On a similar note - my last electric typewriter used a "plastic" type ribbon - you could read direct from the ribbon what you had typed as the character was stamped out of the ribbon. I know that can peel off; in fact it was one way to correct yourself - used your nail to scrape off the plastic letters and then overtyped.

Oh man, you've reminded me of the Land Titles Office...

Once lift off/erasable typewriter ribbons became a thing, they started checking documents that were being lodged, by affixing and removing a length of Scotch tape diagonally across the document.

Correctable typed documents would have the text instantly removed, and the document would be torn in half and handed back over the counter. (And yes, that means that you have lost the 'stamp duty' affixed to that document).

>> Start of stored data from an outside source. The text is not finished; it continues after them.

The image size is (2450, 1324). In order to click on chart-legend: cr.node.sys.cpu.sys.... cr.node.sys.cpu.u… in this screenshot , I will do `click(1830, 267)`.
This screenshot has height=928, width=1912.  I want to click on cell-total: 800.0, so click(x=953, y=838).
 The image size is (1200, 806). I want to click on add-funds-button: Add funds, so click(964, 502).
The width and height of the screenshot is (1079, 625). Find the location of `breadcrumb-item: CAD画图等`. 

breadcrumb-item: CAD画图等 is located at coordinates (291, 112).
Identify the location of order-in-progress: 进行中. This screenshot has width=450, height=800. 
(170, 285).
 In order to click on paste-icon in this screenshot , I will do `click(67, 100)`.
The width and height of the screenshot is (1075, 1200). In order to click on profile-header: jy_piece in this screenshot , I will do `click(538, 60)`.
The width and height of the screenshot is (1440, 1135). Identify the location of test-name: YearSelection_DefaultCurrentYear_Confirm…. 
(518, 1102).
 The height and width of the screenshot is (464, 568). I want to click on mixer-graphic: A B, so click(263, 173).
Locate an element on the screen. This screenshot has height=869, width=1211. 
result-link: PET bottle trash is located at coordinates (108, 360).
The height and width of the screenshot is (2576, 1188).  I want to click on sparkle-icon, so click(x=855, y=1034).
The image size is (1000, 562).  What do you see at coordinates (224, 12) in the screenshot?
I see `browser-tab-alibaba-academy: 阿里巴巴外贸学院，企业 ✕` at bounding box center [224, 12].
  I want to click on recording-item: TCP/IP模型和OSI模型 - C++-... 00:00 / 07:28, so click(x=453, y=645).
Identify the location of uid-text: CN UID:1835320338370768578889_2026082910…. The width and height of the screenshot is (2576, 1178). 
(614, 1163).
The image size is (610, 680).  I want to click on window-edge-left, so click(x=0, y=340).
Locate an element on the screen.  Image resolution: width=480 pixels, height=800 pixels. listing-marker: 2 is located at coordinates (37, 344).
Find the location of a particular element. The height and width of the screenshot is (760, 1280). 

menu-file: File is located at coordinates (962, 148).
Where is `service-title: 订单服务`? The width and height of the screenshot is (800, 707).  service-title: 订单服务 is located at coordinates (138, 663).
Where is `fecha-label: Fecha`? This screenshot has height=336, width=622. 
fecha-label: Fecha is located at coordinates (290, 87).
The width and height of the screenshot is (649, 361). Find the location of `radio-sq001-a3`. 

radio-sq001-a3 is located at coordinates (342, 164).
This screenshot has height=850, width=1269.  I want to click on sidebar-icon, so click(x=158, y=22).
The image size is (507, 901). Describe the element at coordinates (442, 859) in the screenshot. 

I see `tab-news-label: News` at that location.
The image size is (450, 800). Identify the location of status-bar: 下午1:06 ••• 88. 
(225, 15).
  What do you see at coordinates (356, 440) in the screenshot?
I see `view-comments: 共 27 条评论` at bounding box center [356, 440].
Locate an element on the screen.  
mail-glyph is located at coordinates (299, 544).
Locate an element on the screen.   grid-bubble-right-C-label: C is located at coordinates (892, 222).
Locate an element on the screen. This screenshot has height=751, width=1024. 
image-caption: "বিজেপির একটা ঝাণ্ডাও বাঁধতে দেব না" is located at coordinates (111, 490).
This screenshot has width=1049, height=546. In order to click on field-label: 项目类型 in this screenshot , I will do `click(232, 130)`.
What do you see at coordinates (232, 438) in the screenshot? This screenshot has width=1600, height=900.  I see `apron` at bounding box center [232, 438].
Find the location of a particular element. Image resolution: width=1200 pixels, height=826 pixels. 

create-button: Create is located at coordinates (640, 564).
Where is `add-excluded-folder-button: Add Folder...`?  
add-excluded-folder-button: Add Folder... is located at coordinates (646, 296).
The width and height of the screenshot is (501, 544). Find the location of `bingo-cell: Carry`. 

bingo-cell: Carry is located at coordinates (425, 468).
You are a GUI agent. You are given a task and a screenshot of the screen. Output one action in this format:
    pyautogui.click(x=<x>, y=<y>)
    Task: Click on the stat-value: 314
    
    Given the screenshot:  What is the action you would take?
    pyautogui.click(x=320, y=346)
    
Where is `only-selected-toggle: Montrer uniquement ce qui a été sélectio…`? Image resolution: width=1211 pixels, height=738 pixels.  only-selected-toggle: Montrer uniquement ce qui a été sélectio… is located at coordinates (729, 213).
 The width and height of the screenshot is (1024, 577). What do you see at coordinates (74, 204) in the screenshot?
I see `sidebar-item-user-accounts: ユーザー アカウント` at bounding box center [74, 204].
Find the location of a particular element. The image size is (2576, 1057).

I was caught once, and made damn sure it didn't happen to us again.

(We'd had a document typed by an external agency typist and she didn't know the restriction).

Note, in case the above isn't obvious, documents lodged against land titles can not be 'editable' imagine if you could just lift the owner's name of a transfer and substitute your own!
 
I can't quite recall, would have thought it was, I do know it was a Brother machine and was lightish grey!

It was a general thing, carbon ribbons and 'lift off' correction tape.

Previous to that, I'd used typewriters that would overtype characters with a white ribbon (similar to correction fluid) to allow corrections.